March for Eric Garner
Staten Island, New York, USAYou may have heard various accounts of the march and rally organized by Rev. Al Sharpton and the family of Eric Garner. When the Racial Justice Initiative at All Souls decided to march, I went, too.
It wasn't that long ago that I was teaching in Canarsie, Brooklyn. All of my students were black, Latino, Caribbean Islanders, and other minority identities. Many lived in Brownsville, East New York, Canarsie, Flatbush and other designated high crime neighborhoods where police presence was strong and stop-and-frisk was a fact of life. Any one of my boys could have been Ramarley Graham. Many lived in low-income housing where armed NYPD are authorized to walk the halls of high rise buildings seeking out infractions. We didn't talk about it, but I knew that, statistically speaking, most of them had been stopped-and-frisked multiple times. They all distrusted the police.
Even at school, all students were subjected to full-body scanning each morning as they entered the building, and school safety officers in the hallways who are employees of the NYPD. Even excelling, well-behaved students were not exempt from these indignities. I know how insulted and degraded I feel taking my shoes and belt off for screening at the airport. As a white woman speaking in an educated register, I know that I will never be profiled and chosen for "random" additional inspections, even with 20 pages of Arabic in my passport. I could only imagine what it felt like for my students to know that they were subject to this treatment every day, in school and on the streets, regardless of their academic, athletic or other achievements.

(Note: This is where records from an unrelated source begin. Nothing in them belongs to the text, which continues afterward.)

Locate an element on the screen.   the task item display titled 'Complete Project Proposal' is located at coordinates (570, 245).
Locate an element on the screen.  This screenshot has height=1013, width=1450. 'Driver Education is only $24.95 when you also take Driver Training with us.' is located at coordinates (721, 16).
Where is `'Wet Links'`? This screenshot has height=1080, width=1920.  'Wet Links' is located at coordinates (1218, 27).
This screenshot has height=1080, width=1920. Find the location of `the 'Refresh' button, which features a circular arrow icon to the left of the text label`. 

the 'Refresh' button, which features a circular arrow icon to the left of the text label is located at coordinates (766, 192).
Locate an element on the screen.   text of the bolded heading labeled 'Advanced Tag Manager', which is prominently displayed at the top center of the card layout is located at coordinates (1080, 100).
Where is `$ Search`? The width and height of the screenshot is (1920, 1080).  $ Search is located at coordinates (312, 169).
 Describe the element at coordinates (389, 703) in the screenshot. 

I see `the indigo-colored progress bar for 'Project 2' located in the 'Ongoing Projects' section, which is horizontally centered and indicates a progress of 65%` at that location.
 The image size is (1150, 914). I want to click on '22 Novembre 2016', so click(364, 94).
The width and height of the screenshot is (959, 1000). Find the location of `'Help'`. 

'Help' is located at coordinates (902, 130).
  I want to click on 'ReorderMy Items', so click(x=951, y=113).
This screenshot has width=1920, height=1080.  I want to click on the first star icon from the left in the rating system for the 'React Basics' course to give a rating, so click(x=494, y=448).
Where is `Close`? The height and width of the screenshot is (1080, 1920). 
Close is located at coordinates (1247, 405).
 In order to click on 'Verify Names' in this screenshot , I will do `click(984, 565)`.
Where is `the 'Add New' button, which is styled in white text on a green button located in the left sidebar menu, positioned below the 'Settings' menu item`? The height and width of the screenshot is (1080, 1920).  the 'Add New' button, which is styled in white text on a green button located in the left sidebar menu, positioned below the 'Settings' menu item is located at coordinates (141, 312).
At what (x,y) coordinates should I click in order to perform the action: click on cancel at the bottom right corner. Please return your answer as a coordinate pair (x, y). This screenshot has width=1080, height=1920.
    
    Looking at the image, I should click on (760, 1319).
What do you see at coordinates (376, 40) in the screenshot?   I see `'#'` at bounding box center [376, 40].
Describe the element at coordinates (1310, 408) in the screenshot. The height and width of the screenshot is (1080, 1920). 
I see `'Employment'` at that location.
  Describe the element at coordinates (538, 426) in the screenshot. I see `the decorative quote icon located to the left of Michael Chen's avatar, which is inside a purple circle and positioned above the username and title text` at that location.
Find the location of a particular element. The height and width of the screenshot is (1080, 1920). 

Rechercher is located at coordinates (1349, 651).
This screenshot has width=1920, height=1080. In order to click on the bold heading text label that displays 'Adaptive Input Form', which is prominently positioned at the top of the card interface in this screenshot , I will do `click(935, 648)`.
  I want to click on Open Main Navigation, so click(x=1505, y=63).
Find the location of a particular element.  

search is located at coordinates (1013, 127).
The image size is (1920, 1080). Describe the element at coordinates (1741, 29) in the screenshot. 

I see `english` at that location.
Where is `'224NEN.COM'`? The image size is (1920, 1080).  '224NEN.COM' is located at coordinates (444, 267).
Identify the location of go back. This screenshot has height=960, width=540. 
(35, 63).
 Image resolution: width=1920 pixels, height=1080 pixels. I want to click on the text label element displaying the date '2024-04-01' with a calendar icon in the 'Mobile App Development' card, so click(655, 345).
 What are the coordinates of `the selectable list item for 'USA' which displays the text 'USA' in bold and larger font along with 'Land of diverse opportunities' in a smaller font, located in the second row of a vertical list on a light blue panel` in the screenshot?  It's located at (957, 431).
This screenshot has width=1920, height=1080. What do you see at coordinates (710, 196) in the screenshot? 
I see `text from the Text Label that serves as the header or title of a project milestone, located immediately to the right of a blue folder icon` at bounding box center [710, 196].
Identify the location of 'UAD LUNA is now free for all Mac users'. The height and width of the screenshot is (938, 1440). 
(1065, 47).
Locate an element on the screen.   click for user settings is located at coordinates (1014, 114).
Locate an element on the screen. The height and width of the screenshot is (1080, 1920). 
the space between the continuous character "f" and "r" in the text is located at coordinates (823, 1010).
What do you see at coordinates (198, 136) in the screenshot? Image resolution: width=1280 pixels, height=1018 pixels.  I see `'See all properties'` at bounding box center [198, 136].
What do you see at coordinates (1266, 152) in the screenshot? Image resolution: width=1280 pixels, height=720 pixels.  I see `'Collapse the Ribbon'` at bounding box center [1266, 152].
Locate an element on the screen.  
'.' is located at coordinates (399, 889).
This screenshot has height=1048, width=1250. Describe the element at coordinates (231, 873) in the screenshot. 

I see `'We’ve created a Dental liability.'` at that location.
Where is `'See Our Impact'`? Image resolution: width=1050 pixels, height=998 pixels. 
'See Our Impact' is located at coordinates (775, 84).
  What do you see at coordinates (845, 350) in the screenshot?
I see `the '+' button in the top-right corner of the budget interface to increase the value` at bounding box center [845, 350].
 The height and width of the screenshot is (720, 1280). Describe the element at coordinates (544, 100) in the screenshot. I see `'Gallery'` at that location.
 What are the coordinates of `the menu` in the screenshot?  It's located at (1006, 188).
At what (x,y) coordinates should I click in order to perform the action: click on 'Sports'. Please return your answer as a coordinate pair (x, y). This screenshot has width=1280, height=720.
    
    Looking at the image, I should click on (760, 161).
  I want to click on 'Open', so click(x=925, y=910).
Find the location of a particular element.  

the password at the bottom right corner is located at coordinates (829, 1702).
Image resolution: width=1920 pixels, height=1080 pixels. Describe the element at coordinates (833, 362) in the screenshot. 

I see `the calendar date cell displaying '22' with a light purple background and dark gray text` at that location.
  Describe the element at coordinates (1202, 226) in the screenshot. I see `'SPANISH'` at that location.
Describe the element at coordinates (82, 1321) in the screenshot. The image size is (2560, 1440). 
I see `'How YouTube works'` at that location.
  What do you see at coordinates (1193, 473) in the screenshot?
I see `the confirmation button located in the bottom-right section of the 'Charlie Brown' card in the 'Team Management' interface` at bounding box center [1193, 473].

For this and for so many other indignities to the inherent worth and dignity of people of color in this country, I marched. I listened to this group and that chant, bearing witness to their anger and needs. We carried signs from SEIU 1199, the health workers union of which Eric Garner's mother is a member and organizer.
Kelly was interviewed on camera about why a white person would march for black lives. In part she said that, as a school social worker, these are her children who are being stopped-and-frisked, profiled and harmed. She acquitted herself with exceeding grace, and made the cut for the evening news.
At the end of the march, there was a rally hosted by Rev. Al Sharpton and the extended family of Eric Garner. I was very impressed that every speaker began by thanking the NYPD for the graciousness with which they greeted and shepherded this march, and for the important service they do for our city. And then they all called for reform of the bad apples in the service, and for legal action against officers who take a life like Eric Garner's. Every member of Eric Garner's family spoke, and they all encouraged us to make our voices heard, but urged us to do so without violence. We also heard from city officials, religious leaders, the Nation of Islam, and my hero/girl-crush Debbie Almontaser of the Arab American Association of New York.
It was a powerful day. A beautiful day for a march, a powerful crowd to march with, an important message to tell.